Paul’s response to Peter seems brazen and very confrontational. Indeed, Paul addresses Peter “to his face,” but he does so only because “he stood condemned!” Paul’s response to Peter was bold and forward for three obvious reasons. First, Peter was obviously in contradiction to the gospel and was in danger of God’s discipline. Paul states that Peter “stood condemned.” In saying this, Paul is framing the scene as one in which Peter is in danger of God’s intervention. He is guilty of wrongdoing and it is an act of mercy to confront him. Confronting Peter as an errant brother spares him from being disciplined as a disobedient son. Second, Peter was leading others away from gospel community. Gospel community includes ALL tribes, tongues, and nations. It is not restricted to Jewish people alone but includes gentiles as well. When Peter showed favoritism to the Jewish brothers, he was acting in contradiction to the gospel message itself. So Paul publically addressed Peter in an effort to clarify and defend the gospel witness as he states, “their conduct was not in step with the truth of the gospel.” Third, Paul is concerned with defending the reputation of his brothers in Christ. When Paul saw that Peter and the brothers were living in hypocrisy, he recognized a need to preserve them through a minor error that could have massive implications. Hypocrisy is a dangerous poison that can damage the testimony of even the most devout believer.

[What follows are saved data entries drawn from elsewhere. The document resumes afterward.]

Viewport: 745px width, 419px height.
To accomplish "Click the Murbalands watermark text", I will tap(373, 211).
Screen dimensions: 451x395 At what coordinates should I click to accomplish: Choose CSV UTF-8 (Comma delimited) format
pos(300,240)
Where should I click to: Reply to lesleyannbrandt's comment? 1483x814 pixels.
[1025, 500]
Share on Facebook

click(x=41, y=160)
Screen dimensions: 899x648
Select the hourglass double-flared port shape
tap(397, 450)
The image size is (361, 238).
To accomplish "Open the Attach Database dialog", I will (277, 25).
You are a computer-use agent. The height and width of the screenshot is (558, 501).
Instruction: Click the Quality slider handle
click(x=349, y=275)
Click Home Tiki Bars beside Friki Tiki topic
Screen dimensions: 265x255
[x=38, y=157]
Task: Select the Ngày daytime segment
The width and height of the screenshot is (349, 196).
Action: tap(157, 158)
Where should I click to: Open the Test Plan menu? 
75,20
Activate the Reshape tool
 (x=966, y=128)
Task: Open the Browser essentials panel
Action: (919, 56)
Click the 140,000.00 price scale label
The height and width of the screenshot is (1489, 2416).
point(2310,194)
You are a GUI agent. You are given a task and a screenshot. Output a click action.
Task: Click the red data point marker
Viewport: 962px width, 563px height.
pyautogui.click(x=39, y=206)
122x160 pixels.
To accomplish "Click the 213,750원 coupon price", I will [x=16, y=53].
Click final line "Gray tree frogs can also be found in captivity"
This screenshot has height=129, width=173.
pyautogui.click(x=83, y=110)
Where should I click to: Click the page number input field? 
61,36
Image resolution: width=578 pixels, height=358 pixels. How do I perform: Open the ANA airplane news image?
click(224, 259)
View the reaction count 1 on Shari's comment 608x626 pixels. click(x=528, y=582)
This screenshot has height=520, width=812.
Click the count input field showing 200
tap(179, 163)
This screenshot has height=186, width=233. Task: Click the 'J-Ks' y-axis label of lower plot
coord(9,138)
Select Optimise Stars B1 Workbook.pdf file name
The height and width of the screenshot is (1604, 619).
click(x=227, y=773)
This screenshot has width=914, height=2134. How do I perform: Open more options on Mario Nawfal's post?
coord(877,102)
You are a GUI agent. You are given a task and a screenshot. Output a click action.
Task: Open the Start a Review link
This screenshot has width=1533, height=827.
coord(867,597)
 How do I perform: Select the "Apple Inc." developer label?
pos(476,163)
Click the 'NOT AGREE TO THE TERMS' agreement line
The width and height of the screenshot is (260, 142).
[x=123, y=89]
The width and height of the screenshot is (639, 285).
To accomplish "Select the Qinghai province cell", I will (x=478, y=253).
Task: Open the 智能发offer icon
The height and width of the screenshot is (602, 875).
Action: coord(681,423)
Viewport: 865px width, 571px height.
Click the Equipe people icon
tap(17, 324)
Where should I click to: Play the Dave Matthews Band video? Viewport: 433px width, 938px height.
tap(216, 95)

Through Paul’s example, we can see the proper way to confront one another in gospel community. As we strive to walk in gospel obedience together we must first check our motives. Paul confronts Peter because of a gospel motivation. He does not desire power, he seeks to honor the gospel and preserve his brother’s integrity. We must consider the implications of what is being confronted. Paul addresses Peter publically because multiple people were actually being addressed. He recognized that his true target was a large group of believing brothers who needed to be corrected. Finally, when we approach each other we must strive to pose the question, and not simply demand correction. Questions allow for introspection and self-examination. Paul challenges Peter and poses the question, “If you, though a Jew, live like a Gentile and not like a Jew, how can you force the Gentiles to live like Jews?” His point is well made. Yet, in posing it as a question he leaves room for rebuttal. Pose your confrontation in the form of a question and you are offering grace to the person you are challenging.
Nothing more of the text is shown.